* BEGIN SOURCE EXTRACT *
Hi Kathleen! You travel a lot – did you go anywhere particularly interesting last year?
I went to Iran in early May. It was an eight-day trip covering the capital city Tehran, Shiraz and Esfahan.
At the start of the year, I was planning for places that I wanted to visit in 2015. Turkey was one of the destinations for spring or autumn but I changed my mind after reading a few interesting travel blogs on Iran. I was intrigued by the articles as each of them explained that Iran is still a safe country to visit especially for women. In addition, I came across two Malaysians; one of whom was a former work client and she had been to Iran three times! It didn’t take much to convince me, so within a couple of weeks, I booked my flight!
My sister joined me on this trip, and although we usually go for independent travels but for a change, we opted for a private tour in Iran. According to guidelines, foreigners can opt for independent travels in Iran except for Americans who are required to sign up with a tour agency.
The trip to Iran was very much focused on ancient ruins, museums and palaces, mosques and shrines, bazaars and gardens. It was definitely our kind of sightseeing because we both enjoy history, culture and architecture.
Wow, I bet a lot of people would consider visiting Iran pretty adventurous! Was it really hot when you visited?
It was towards the end of spring, so the weather was pleasantly warm but sometimes it got rather hot especially when we were travelling through dry and dusty terrain from Shiraz to Esfahan.
Sounds like perfect conditions on the whole! How was the tour of Iran?
I like the way our itinerary was structured which gave each city a flavour or theme to its name. Palaces and museums were the highlight in Tehran; mosques and shrines in Shiraz; and mosaics and frescoes in Esfahan.
In Tehran, we visited Golestan Palace which is the oldest historic monument in the city. The palace consists of royal buildings in an ancient citadel and was formerly the official residence of the royal Qajar family from the 18th century till the early 20th century. We saw an elaborate marble throne with detailed carvings, and it was the same throne on which the last two Shahs of Iran sat for their coronations.
* END SOURCE EXTRACT *
• _SET OF TASKS_:
**1)** Answer these from the Iran travel interview:
(a) Which three cities did the eight-day trip cover?
(b) Which country was first considered as a spring or autumn destination for 2015?
(c) The Golestan Palace was formerly the official residence of which royal family?
**2)** Write the next part of the Iran travel interview, picking up after its last sentence.
* BEGIN DATA LISTING *
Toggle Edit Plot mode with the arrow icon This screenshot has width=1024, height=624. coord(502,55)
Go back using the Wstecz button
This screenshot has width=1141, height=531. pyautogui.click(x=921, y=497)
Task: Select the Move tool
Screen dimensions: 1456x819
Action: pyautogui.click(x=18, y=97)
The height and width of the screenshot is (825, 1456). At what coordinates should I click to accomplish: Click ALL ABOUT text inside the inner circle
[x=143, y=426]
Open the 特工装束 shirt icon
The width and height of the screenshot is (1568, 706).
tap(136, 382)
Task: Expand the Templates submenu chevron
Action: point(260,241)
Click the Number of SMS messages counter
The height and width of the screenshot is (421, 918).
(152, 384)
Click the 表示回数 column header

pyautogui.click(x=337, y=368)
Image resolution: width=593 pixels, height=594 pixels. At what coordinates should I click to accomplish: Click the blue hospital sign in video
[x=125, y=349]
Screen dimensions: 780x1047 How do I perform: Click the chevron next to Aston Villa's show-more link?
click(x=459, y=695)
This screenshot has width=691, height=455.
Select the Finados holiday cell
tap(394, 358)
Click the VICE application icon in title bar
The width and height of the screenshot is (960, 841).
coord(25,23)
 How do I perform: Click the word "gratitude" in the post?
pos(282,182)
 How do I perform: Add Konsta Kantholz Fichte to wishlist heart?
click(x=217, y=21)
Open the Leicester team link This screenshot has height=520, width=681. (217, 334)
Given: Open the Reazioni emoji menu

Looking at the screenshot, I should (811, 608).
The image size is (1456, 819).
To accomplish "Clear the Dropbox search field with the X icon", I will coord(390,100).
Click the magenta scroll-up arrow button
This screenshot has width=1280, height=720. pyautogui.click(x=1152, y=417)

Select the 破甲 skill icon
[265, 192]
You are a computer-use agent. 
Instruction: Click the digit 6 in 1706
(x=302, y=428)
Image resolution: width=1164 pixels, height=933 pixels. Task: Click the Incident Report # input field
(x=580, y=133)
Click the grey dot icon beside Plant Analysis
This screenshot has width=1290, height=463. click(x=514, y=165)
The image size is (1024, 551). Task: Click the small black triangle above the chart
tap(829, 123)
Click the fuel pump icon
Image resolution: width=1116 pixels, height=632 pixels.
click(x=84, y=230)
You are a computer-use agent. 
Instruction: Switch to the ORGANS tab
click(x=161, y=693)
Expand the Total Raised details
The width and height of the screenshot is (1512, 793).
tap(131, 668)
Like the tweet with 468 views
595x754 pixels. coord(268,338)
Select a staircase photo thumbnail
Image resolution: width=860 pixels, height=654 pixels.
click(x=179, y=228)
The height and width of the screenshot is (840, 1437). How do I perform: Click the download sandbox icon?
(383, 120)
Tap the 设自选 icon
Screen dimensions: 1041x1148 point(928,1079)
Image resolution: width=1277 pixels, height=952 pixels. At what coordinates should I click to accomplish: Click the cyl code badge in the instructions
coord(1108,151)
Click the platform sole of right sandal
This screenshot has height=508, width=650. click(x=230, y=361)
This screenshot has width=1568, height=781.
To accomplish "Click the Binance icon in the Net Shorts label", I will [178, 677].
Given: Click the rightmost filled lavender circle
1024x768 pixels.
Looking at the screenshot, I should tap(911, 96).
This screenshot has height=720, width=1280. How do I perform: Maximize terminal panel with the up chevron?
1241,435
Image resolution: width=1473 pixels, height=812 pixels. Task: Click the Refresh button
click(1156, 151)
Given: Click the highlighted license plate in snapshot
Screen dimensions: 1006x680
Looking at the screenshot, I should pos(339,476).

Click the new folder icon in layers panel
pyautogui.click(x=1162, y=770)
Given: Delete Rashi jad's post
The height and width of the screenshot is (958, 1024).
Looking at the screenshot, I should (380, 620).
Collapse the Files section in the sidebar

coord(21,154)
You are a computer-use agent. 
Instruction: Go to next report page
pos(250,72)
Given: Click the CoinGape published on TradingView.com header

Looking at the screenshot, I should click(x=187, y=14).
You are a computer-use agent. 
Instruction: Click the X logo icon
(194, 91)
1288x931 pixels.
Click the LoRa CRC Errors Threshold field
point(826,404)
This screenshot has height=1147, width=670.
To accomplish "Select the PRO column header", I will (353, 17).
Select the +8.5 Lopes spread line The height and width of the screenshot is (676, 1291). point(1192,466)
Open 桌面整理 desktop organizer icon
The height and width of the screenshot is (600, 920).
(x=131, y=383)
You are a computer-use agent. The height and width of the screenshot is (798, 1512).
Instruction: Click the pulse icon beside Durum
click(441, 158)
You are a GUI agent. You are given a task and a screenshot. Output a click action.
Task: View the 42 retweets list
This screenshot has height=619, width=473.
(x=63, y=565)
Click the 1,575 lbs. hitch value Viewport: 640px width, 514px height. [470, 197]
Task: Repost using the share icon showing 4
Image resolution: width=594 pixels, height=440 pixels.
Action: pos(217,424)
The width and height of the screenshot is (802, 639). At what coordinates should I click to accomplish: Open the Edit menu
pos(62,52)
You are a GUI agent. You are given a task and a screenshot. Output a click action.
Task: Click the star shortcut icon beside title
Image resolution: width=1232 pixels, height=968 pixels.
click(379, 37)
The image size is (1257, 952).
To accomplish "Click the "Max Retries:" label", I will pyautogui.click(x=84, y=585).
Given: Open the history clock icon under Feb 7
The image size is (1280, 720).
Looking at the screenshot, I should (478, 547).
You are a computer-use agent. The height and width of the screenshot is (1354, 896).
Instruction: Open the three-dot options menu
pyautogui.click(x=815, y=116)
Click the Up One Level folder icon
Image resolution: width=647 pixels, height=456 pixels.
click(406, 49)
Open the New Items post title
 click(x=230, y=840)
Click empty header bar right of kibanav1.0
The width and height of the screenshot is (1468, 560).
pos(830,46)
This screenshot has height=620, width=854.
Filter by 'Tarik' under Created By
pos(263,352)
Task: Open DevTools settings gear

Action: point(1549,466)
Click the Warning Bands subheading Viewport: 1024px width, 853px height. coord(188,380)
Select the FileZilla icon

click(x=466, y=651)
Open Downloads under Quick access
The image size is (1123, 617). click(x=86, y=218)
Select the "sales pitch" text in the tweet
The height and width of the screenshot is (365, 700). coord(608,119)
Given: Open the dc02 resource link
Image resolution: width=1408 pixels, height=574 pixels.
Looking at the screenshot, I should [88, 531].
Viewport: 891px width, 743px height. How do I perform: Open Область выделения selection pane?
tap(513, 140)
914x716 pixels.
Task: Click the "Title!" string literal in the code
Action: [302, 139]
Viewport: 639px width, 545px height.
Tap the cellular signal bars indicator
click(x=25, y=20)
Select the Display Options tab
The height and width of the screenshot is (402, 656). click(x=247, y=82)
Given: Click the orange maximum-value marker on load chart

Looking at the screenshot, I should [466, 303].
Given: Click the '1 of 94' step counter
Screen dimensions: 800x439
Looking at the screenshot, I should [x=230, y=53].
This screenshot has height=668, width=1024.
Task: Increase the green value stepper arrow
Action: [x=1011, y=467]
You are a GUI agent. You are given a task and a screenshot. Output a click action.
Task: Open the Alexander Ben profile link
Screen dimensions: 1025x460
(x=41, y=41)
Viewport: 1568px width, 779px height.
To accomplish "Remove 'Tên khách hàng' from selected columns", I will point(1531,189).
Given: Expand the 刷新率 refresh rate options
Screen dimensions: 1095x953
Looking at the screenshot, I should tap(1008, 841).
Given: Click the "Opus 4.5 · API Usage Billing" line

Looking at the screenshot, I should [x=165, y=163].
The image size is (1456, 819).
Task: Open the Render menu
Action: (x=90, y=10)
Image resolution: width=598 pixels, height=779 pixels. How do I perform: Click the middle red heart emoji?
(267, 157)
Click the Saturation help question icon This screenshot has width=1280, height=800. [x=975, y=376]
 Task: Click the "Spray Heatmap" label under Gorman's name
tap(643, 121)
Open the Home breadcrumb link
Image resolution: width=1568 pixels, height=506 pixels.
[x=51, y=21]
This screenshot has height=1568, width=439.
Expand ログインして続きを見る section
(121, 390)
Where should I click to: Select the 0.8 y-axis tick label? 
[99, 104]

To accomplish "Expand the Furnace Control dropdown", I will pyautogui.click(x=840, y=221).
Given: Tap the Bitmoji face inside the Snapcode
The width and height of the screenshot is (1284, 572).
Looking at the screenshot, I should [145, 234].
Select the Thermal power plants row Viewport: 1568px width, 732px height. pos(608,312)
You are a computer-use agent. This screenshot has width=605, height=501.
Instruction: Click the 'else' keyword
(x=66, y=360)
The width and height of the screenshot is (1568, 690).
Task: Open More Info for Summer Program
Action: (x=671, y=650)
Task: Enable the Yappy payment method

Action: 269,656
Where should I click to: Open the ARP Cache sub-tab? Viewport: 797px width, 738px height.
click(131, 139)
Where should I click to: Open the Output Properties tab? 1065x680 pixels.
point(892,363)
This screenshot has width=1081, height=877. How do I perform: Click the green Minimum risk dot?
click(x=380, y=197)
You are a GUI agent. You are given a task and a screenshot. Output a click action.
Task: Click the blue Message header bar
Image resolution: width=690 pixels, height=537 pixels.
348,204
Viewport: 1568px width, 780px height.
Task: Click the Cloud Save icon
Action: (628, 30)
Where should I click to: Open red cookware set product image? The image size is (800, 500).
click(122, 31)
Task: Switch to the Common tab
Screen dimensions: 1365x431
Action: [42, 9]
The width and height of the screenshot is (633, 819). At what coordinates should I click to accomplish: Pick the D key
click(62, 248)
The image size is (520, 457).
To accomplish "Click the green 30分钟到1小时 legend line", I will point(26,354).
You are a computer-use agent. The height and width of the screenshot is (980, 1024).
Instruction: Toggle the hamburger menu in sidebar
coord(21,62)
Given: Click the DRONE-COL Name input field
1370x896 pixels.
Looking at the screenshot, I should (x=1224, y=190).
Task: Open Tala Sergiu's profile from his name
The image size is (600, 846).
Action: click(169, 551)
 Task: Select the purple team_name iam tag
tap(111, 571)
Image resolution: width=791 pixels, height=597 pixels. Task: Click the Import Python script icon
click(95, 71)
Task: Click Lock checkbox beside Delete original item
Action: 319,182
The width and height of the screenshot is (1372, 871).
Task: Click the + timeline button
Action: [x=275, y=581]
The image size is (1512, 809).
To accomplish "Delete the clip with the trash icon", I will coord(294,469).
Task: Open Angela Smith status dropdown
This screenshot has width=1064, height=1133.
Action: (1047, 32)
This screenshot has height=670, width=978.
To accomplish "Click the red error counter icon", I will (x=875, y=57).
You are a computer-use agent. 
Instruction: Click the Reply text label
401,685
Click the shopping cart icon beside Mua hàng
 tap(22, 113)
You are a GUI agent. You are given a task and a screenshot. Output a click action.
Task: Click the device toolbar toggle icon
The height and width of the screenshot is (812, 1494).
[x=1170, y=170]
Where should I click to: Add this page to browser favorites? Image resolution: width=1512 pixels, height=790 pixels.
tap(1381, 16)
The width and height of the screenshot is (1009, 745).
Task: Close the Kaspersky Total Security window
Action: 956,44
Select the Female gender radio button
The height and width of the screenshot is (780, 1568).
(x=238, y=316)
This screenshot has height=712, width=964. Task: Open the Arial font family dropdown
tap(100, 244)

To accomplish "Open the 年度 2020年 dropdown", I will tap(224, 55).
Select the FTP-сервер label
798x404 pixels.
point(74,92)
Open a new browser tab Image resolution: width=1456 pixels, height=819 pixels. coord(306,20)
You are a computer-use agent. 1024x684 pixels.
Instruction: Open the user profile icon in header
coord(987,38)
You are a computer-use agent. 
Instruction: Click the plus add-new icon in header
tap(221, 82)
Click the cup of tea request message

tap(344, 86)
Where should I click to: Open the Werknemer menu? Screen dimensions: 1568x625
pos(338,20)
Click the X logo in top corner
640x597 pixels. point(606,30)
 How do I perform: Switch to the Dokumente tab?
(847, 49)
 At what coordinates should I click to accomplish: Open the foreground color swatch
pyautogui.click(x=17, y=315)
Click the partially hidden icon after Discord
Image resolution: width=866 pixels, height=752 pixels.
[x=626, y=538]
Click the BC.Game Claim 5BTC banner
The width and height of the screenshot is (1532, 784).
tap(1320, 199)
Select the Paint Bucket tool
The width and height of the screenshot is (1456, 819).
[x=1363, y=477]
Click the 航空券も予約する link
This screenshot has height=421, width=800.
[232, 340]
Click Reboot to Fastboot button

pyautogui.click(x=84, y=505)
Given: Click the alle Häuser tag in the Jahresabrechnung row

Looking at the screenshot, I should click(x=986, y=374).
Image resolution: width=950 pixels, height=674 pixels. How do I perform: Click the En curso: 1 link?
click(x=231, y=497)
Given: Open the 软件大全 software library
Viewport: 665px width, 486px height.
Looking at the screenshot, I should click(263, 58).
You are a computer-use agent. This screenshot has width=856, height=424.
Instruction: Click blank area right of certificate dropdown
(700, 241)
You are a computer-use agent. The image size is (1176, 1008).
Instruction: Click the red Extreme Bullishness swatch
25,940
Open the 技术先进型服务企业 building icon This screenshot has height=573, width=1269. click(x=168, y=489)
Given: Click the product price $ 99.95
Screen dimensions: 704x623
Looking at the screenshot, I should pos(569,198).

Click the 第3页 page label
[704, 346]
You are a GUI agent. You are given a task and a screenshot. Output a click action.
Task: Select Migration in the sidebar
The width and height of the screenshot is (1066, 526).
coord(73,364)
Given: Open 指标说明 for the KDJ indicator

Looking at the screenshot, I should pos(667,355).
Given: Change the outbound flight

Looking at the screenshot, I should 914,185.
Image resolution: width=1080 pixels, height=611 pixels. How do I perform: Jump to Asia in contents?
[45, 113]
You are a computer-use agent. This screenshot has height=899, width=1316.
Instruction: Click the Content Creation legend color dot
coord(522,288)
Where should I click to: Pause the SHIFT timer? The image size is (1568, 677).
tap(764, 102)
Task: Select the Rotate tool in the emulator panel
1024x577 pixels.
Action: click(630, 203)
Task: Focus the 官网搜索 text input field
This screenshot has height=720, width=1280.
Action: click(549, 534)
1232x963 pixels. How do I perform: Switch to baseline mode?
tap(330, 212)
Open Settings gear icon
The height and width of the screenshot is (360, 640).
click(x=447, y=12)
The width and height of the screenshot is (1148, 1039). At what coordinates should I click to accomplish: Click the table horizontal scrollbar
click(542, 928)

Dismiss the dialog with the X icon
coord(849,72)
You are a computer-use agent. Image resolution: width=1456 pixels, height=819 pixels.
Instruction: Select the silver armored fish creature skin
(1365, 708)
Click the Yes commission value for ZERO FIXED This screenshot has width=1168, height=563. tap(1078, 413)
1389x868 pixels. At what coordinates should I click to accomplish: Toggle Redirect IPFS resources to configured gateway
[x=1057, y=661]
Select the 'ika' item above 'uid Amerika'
* END DATA LISTING *
• _ANSWER SET_:
**1)**
(a) Tehran, Shiraz and Esfahan
(b) Turkey
(c) The Qajar family

**2)**
The Carpet Museum in Tehran was an unexpected experience. We knew that Iran was renowned for their carpets but we didn’t expect to be captivated by the intricacy and details of the carpets displayed in the museum. Some of the carpets could be mistaken for paintings but were threads finely and painstakingly woven into beautiful carpets.
Just as we thought Tehran was interesting, Shiraz was mind-blowing. We visited the Nasir al Mulk Mosque which is particularly unique because of the effects of the morning light streaming through the stained glass windows and the pink coloured floor tiles. The result was multi-coloured hues of red, pink, green, blue and yellow!
En route to Esfahan, we stopped by at Persepolis, an ancient city which was claimed to be the richest city on earth. Its treasury held vast stocks of gold, silver, ivory and precious stones. Sadly, the splendour of Persepolis was short lived when its palaces were looted and burned by Alexander the Great in 331-330 BC.
Esfahan was the best of the three cities which we visited, well, in my opinion. It was in this city that we saw incredible frescoes in the Vank Cathedral in the Armenian quarter. The interior of the cathedral is covered with frescoes from the central dome to the walls.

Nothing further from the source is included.